Does your pet experience stress during certain events, or when interacting with other pets or people?
Whether your cat fears males or your dog is having trouble getting used to another new pet in the house, a technique called systematic desensitization training might be able to help.
What It Is
"Systematic desensitization involves exposing the pet to a less intense version of the event that makes him feel threatened," Lindsay Wood, behaviorist at The Humane Society of Boulder Valley, explains. "The key element of systematic desensitization is that the initial intensity of the event must be so low that the pet feels none of the original tension or threat."

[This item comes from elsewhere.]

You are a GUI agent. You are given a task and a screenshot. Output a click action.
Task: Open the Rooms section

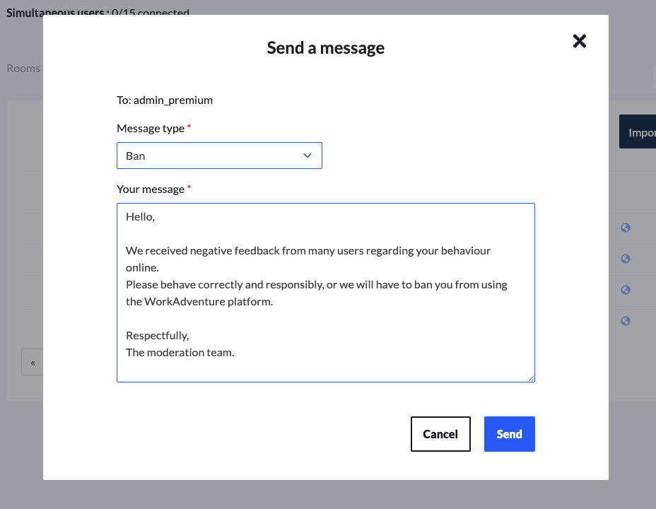pos(23,68)
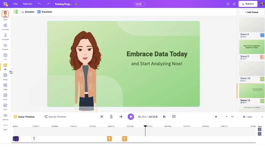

If your cat fears males, you can help her adjust by exposing her to men in scenarios that make her feel safe while making them appear as nonthreatening as possible. For example, at first you can ask a male friend to stand quietly several feet away from your cat. When she is calm and relaxed you ask your friend to come closer by just a few feet so the cat remains calm. Repeat the exercise many times until the man can be right next to the cat without her showing any signs of stress. This is a very gradual process and patience is key. This type of training is often used in conjunction with counter conditioning, where rewards are used to change a pet's association with something from one of stress to one of pleasure. This can be as simple as teaching your cat to associate new visitors with treats instead of threats. Learn more about counter conditioning.
Systematic desensitization is a type of behavioral therapy invented by South African behaviorist Joseph Wolpe in the twentieth century. Also called "graduated exposure therapy," it's often used in human psychology to treat phobias.
If you're considering using systematic desensitization to help your pet deal with fear and anxiety, keep in mind that this process isn't immediate. Often, it can take several months to see a major difference, although your pet will make incremental breakthroughs along the way. It's always recommended that you have a behaviorist or animal trainer assist the process, because, if not done properly, systematic desensitization may be traumatic for the pet.
Remember not to use punishment during the training process. When dealing with stress this only makes a pet more fearful. It's better to keep the training experience positive, and something you'll both look forward to.